How many lines in the material contain the string "computer"? Only the number is wanted.

── EXERCISE INPUT ──

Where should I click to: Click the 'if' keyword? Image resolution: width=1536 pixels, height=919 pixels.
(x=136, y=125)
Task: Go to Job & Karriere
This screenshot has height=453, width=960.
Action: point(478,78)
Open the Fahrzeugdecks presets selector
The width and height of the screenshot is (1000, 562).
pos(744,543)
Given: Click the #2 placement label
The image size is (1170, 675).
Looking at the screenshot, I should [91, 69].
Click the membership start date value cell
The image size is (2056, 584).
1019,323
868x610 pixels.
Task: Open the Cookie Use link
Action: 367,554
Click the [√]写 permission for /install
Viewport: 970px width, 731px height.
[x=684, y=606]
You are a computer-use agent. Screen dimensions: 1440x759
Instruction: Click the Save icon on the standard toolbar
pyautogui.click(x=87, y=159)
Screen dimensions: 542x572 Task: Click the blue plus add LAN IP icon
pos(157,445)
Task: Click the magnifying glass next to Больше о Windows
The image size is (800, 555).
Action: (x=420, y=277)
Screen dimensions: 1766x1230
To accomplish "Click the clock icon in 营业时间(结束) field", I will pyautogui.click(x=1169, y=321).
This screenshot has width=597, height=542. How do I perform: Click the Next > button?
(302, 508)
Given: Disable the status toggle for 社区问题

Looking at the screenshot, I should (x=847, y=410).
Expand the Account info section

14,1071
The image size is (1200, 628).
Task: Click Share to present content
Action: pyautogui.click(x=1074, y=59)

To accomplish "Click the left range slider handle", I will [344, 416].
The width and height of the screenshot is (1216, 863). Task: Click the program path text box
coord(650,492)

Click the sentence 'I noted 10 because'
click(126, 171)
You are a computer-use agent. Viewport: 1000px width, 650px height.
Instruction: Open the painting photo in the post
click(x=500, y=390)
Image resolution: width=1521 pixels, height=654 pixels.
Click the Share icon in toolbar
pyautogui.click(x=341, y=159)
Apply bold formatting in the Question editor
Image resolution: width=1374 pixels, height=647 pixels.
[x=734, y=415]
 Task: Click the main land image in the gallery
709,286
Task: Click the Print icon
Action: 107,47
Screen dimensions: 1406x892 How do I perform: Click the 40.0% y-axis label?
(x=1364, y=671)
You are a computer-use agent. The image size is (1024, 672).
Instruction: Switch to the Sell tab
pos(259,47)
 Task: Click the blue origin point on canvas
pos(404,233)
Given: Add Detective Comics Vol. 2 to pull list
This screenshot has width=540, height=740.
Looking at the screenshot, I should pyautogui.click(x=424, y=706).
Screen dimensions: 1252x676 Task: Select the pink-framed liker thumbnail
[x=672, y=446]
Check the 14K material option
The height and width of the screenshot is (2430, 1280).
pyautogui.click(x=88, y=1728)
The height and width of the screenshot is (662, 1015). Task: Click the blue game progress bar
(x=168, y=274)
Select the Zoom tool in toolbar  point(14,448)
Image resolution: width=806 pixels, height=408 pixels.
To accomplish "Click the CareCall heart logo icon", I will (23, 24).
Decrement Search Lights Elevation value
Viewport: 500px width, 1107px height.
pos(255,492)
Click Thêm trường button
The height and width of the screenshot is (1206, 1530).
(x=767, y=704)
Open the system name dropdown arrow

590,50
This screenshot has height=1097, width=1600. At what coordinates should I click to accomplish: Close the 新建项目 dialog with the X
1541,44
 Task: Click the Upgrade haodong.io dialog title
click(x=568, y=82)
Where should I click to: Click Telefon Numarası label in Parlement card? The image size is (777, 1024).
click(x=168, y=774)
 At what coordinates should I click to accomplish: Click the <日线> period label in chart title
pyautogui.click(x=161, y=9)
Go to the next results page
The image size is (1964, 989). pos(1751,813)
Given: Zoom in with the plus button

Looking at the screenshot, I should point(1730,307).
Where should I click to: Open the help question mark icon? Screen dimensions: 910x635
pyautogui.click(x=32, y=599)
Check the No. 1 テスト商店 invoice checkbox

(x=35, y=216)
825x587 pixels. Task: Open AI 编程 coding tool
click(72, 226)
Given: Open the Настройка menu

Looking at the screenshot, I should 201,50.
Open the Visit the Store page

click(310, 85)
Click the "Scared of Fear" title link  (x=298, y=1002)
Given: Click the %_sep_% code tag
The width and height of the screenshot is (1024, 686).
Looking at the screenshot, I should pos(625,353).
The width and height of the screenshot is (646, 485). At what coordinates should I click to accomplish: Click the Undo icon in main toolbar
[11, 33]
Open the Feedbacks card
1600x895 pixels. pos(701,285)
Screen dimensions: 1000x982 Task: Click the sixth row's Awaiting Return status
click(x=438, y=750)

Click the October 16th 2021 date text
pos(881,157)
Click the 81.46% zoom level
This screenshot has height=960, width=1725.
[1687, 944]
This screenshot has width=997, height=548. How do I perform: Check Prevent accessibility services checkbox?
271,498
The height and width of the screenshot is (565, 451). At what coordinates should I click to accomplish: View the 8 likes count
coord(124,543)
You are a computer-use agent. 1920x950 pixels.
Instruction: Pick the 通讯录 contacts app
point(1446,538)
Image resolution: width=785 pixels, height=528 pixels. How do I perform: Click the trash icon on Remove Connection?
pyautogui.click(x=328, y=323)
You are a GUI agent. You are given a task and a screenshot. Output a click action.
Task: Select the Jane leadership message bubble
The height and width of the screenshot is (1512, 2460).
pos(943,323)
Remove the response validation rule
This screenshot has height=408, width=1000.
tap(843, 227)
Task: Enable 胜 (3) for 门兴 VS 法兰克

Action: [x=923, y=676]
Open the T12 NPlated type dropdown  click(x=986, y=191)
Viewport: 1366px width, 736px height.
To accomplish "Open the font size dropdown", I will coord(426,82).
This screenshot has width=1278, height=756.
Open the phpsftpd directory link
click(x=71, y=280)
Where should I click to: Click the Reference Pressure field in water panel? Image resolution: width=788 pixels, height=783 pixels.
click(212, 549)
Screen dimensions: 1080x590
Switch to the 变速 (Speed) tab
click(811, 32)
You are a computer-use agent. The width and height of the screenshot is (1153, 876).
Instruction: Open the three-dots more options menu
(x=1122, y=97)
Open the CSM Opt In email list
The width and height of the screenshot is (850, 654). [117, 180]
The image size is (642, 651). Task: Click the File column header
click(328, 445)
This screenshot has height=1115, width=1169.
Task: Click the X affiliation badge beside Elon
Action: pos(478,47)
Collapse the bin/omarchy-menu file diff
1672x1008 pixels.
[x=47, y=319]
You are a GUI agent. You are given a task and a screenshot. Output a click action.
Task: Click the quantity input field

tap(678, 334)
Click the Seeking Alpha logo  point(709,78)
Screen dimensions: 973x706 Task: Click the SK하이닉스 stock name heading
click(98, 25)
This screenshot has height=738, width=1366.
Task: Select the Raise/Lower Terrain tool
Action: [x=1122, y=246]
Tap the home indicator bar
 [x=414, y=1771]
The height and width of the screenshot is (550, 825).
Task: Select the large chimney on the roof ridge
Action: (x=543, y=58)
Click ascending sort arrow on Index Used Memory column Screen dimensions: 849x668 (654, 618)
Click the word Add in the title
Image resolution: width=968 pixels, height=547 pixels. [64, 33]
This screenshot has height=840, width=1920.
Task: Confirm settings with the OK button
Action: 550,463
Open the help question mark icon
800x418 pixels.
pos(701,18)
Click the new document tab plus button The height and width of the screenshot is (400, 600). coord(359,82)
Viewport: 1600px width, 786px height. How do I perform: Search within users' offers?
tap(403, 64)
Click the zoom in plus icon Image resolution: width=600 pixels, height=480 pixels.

───

▶ [FINAL ANSWER]: 5